Ole Gunnar Solskjaer has utilized a 4-4-2 diamond in United’s recent fixtures against the top sides, and the expectation is the Norwegian wouldn’t tweak what’s worked in recent wins against Spurs in the league, Chelsea in the FA Cup and Paris Saint-Germain in the Champions League.
Matching the visitors’ formation could be to Iwobi’s disadvantage, as Aaron Ramsey and Ozil are likelier to get a starting role in Sunday's battle for a Top Four berth.
Operating in that shape from the start shouldn’t be questioned either, owing to the fact that Arsenal’s best performance against a top side this season came with a midfield diamond vs. Chelsea. The Gunners won the encounter 2-0, with their first-half performance ranking as one of the best from any side this term.
Nevertheless, going by recent performances, Iwobi deserves to start against United. He was Arsenal’s brightest spark before going off early against Rennes while his more experienced teammates wilted.
Emery praised the playmaker’s attitude, composure and decision-making after his side’s 2-1 success against Huddersfield Town in early February, as Iwobi responded well to his own personal Man City nightmare a week previously.

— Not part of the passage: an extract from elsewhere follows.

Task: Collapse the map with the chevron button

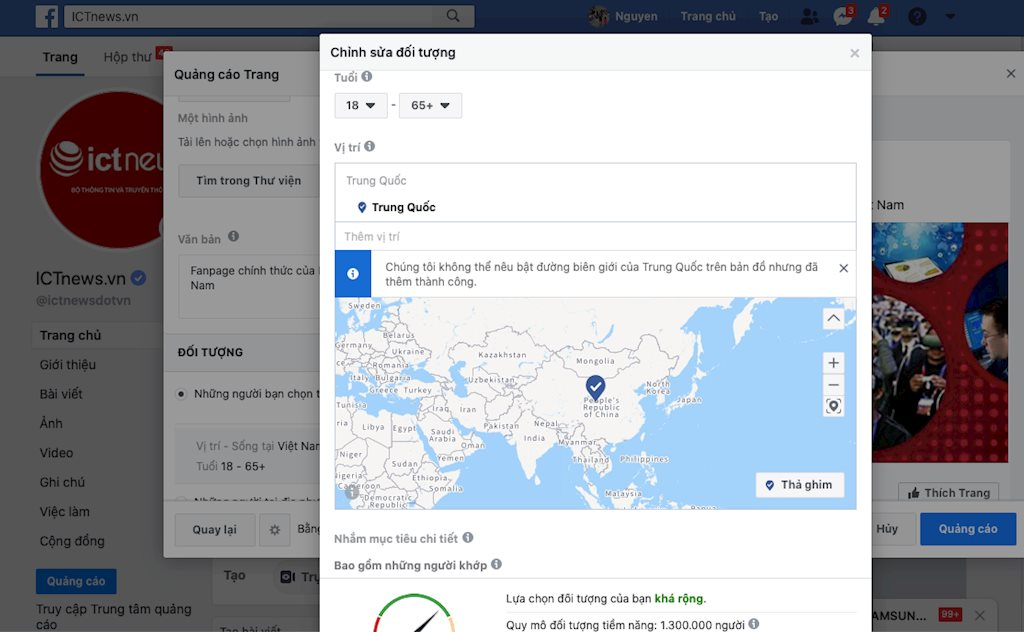Action: coord(833,318)
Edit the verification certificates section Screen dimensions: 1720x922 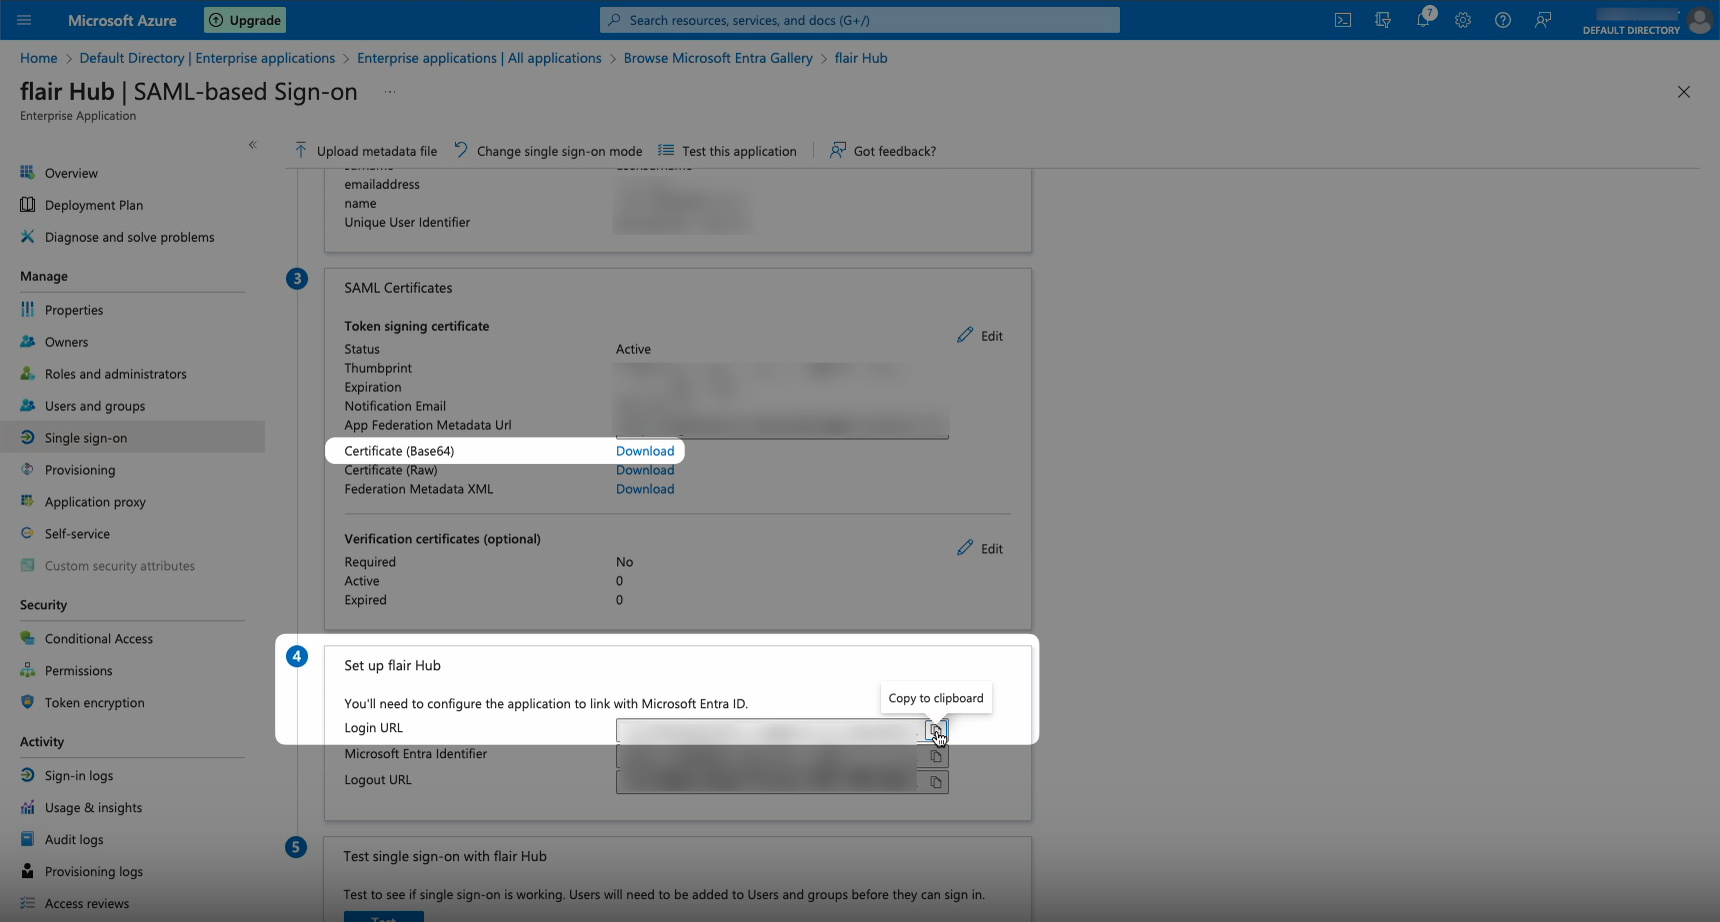(x=980, y=548)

"He's young, makes a big commitment and he has a good physical condition," Emery told journalists after the match.
“Above all he's calm with the ball in the attacking third [in order] to find better assists, finding the possibility to score with composure, or find the best option, whether that is shooting or dribbling."
Needless to say, those are attributes Arsenal require on Sunday if they’re to halt the seemingly unstoppable force that is Solskjaer’s Manchester United.